Kural olarak, antibiyotiklerin süresi hastalığın ciddiyetine göre belirlenir ve en az 30 gündür. Kalan mikroorganizmalar bu ilaç grubuna dirençli hale geleceğinden ve daha sonra değiştirilmeleri ve daha da uzun bir kursa ihtiyaç duyacağından tedaviyi kesmek kabul edilemez.
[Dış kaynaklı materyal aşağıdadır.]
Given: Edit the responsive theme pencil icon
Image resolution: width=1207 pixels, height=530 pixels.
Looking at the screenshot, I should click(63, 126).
Prostatit tedavisinde bakterisit etkisi olan antibiyotikler tercih edilir:

  • Florokinolonlar;
  • Azalitler;
  • Aminoglikozitler;
  • Tetrasiklinler.
Kronik prostatit tedavisi için antibiyotikler

Laboratuar testleri, örneğin trikomoniyaz veya prostatitin viral kökeni gibi belirli bir enfeksiyon doğasını ortaya çıkarırsa, antibiyotiklere paralel olarak nitroimidazoller veya bir antiviral ilaç reçete edilir.
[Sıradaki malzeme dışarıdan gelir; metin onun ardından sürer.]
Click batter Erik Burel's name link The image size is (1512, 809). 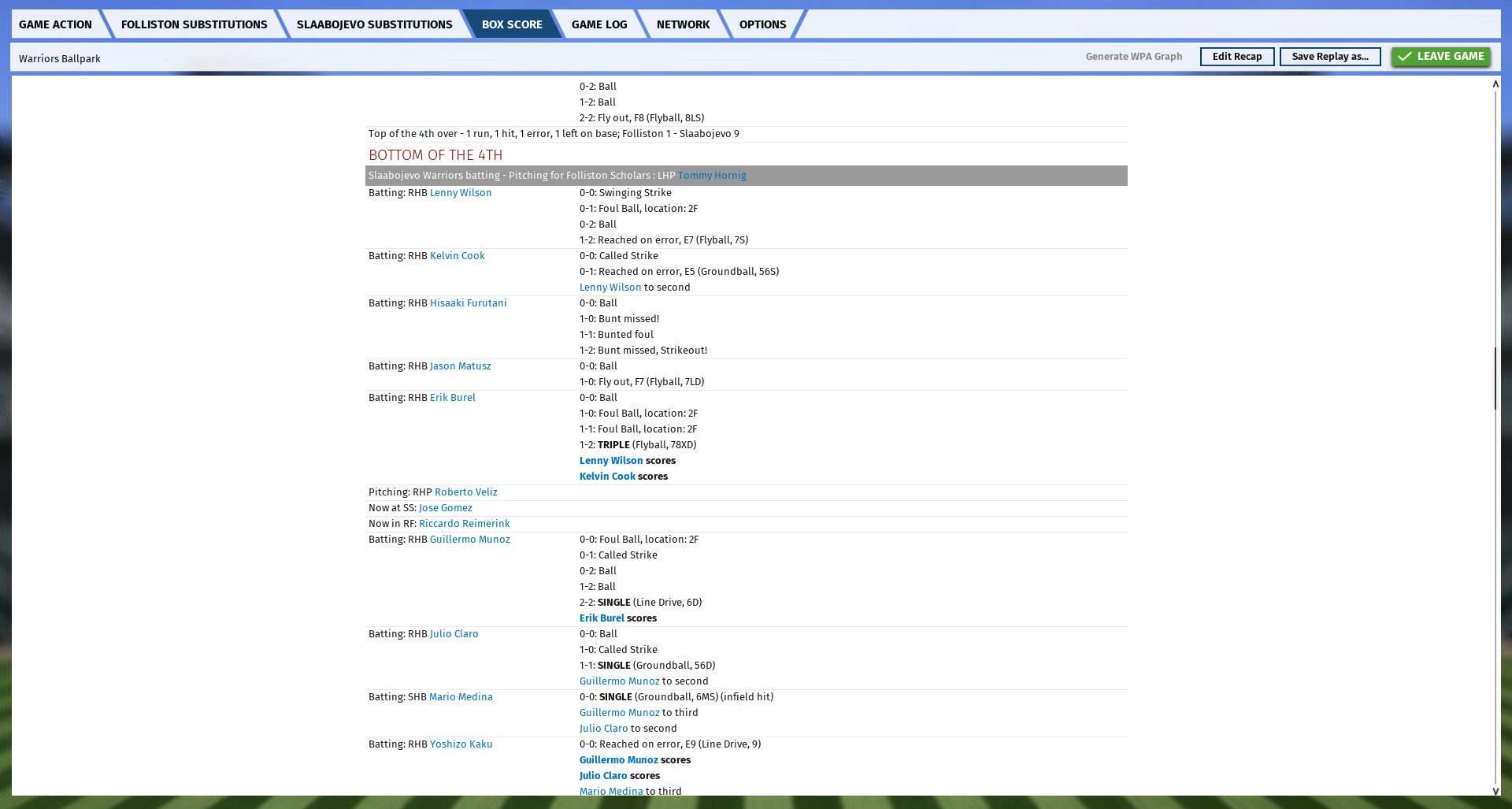point(452,398)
Antispazmodik ve α-bloker kullanımı

Bu serideki ilaçların kullanılmasının temel amacı, kan akışını artırmaya, idrar çıkışını iyileştirmeye ve ağrıyı azaltmaya yardımcı olan pelvik tabandaki spazmı hafifletmektir.

müshil

Dışkılama eylemi sırasında ortaya çıkan pelvik kaslar üzerinde aşırı stresi önlemek için, kabızlık sırasındaki girişimler hastanın durumunu ağırlaştırabileceğinden, müshil kullanılması tavsiye edilir.

Fizyoterapi

En yaygın fizyoterapi yöntemlerinden biri prostat bezinin rektal masajıdır. Parmağın anüs yoluyla gerçekleştirilen prostat üzerindeki etkisinin terapötik etkisi, daha sonra üretra yoluyla atılan enfekte sırrı sıkmaktır.

Kronik prostatitte kullanılan fizyoterapi aparatı

Ayrıca masaj sırasında dokulara kan akışı artar, bu da antibiyotik tedavisini olumlu etkiler. Rektal prostat masajı yapmak için aşağıdaki fizyoterapötik yöntemler de kullanılır:

  • Elektrik simülasyonu.
  • Yüksek frekanslı termoterapi.
  • Kızılötesi lazer tedavisi.

Önleme

Durumun stabilizasyonundan sonra, hastanın olağan yaşam tarzına bazı kısıtlamalar getiren kurallara uyması gerekir:

  1. Açık rezervuarlarda ve havuzlarda su prosedürlerinden kaçının.
  2. Düzenli olarak bir doktor tarafından kontrol ettirin.
  3. Alkolden tamamen uzak durun.
  4. Bir partnerle düzenli seks hayatınız olsun.

Kurallara uymak, mümkün olduğunca uzun süre remisyonda kalmanıza ve hastalığın alevlenmelerinden kaçınmanıza izin verecektir.